Grâce à sa mère Annabella Milbanke, Ada apprend dès son plus âge les rudiments des mathématiques et se passionne très vite pour cette discipline. Par crainte que sa fille développe les délires “romanesques” de son père, Annabella Milbanke l’écarte rapidement de la poésie romantique. Ainsi, Ada intègre le monde des mathématiques et des sciences normalement réservé aux hommes. Selon ses pairs, la “limitation” due à son sexe ne la concerne pas car elle est la fille d’un des plus grands esprits de son temps, Lord Byron.
A l’âge de 17 ans, elle rencontre Charles Babbage (1791-1871), mathématicien reconnu et professeur à l’université de Cambridge. Elle correspond avec lui durant près de dix ans, et s’intéresse avec curiosité à sa machine différentielle. Finalement en 1842, après une vie mouvementée, la comtesse de Lovelace s’investit de nouveau dans le monde des mathématiques. Elle travaille activement sur la machine analytique de Babbage. Cet appareil a pour objectif d’éliminer les erreurs fréquentes contenues dans les tables nautiques, astronomiques et mathématiques (erreurs de calcul, de recopie ou d’impression).
Elle traduit pour lui un article rédigé par un ingénieur italien, Luigi Menabrea. Babbage est si impressionné par les commentaires d’Ada qu’il l’incite à poursuivre sa réflexion. Elle rédige ainsi des notes qui apportent non seulement un éclaircissement sur le fonctionnement de la machine mais qui surtout en expose le vrai potentiel. Aujourd’hui, les documents qu’elle a ajoutés à ces notes sont considérés comme les premiers algorithmes. En effet, elle imagine une machine capable d’agir seule grâce à des commandes (programmes) inscrits sur les cartes perforées. Par ailleurs, selon elle, la machine serait capable de manipuler des nombres mais également des lettres et des symboles. Elle signe son article de ses seules initiales, comme toutes les femmes scientifiques de son temps.
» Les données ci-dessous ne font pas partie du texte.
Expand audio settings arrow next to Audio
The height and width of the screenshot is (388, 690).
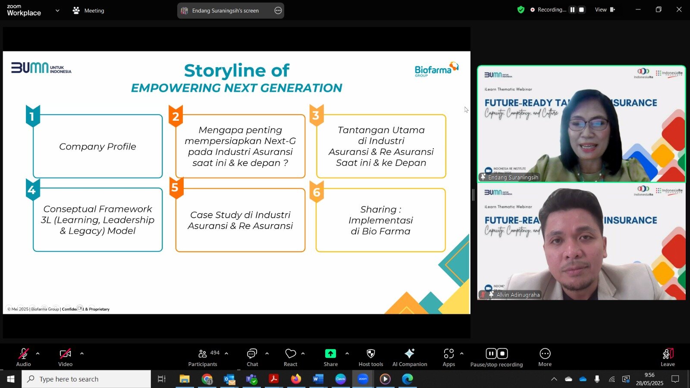(x=38, y=354)
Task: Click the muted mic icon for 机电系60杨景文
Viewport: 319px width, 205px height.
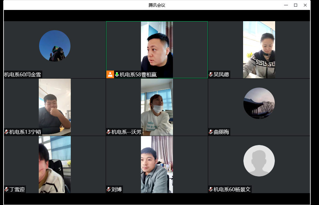Action: (211, 189)
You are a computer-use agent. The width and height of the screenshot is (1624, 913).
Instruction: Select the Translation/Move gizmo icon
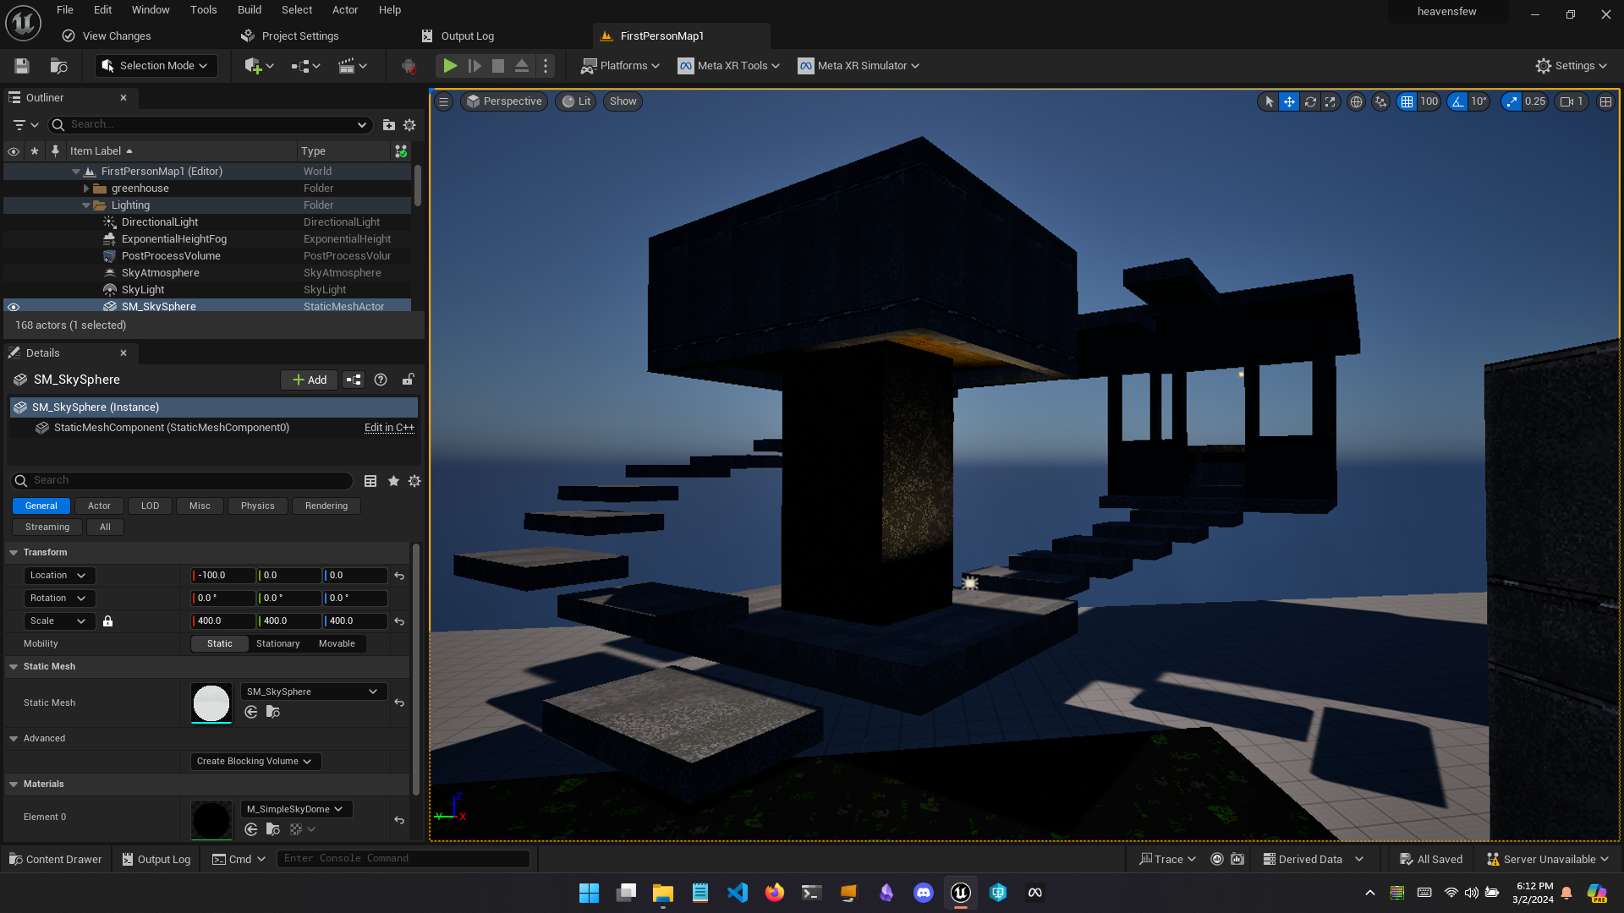pos(1289,101)
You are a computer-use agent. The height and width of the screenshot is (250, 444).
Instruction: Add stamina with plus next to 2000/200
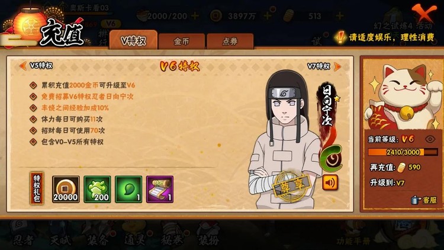195,16
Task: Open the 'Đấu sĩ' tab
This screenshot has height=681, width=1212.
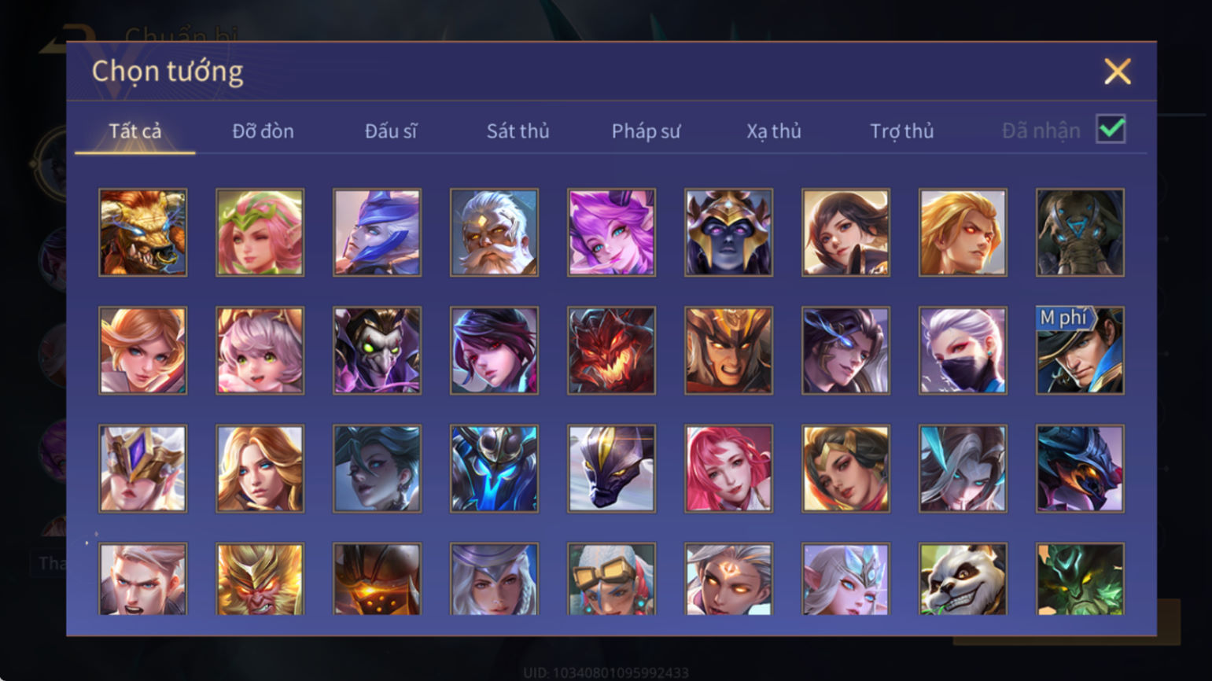Action: pos(391,131)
Il faudra attendre un siècle et un certain Alan Turing pour que soit formalisé un calculateur universel manipulant des symboles. En 1980, le talent d’Ada Lovelace est finalement reconnu et grâce à cela le Département de la Défense américaine donne son nom à un langage informatique. Aujourd’hui, la journée qui promeut les femmes dans les sciences porte son nom : Ada Lovelace Day (célébrée chaque année le deuxième mardi du mois d’octobre).
Hedy Lamarr, l’inventrice de la WiFi (1914-2000)
Actrice hollywoodienne des années 1930, désignée en son temps “la plus belle femme du monde”, Hedy Lamarr se passionne pour l’innovation technologique.
En 1940, Hedy Lamarr présente avec son ami compositeur Georges Antheil une invention au National Inventors Council (association d’inventeurs) qui décide de déposer un brevet en leurs noms pour leur “système de communication”. En effet, elle a inventé un système de communication radio innovant : le saut de fréquence. Son ami, Georges Antheil s’est chargé quant à lui de l’aspect technique.
Immédiatement libre de droits pour l’armée des Etats-Unis, cette invention est si innovante que l’armée la trouve irréalisable. Elle est pourtant capable de modifier les fréquences des torpilles radioguidées ; les missiles furtifs venaient de naître. Le procédé sera finalement utilisé officiellement par l’armée américaine en 1962 pendant la crise de Cuba.
Plus tard, les principes de cette invention furent utilisés dans le domaine de la communication pour le positionnement par satellites (GPS) mais également pour la création de la technologie du WiFi. Hedy Lamarr et Georges Antheil seront finalement admis au National Inventors Hall of Fame en 2014, à titre posthume.
Les Eniac Girls, les programmeuses de l’armée américaine.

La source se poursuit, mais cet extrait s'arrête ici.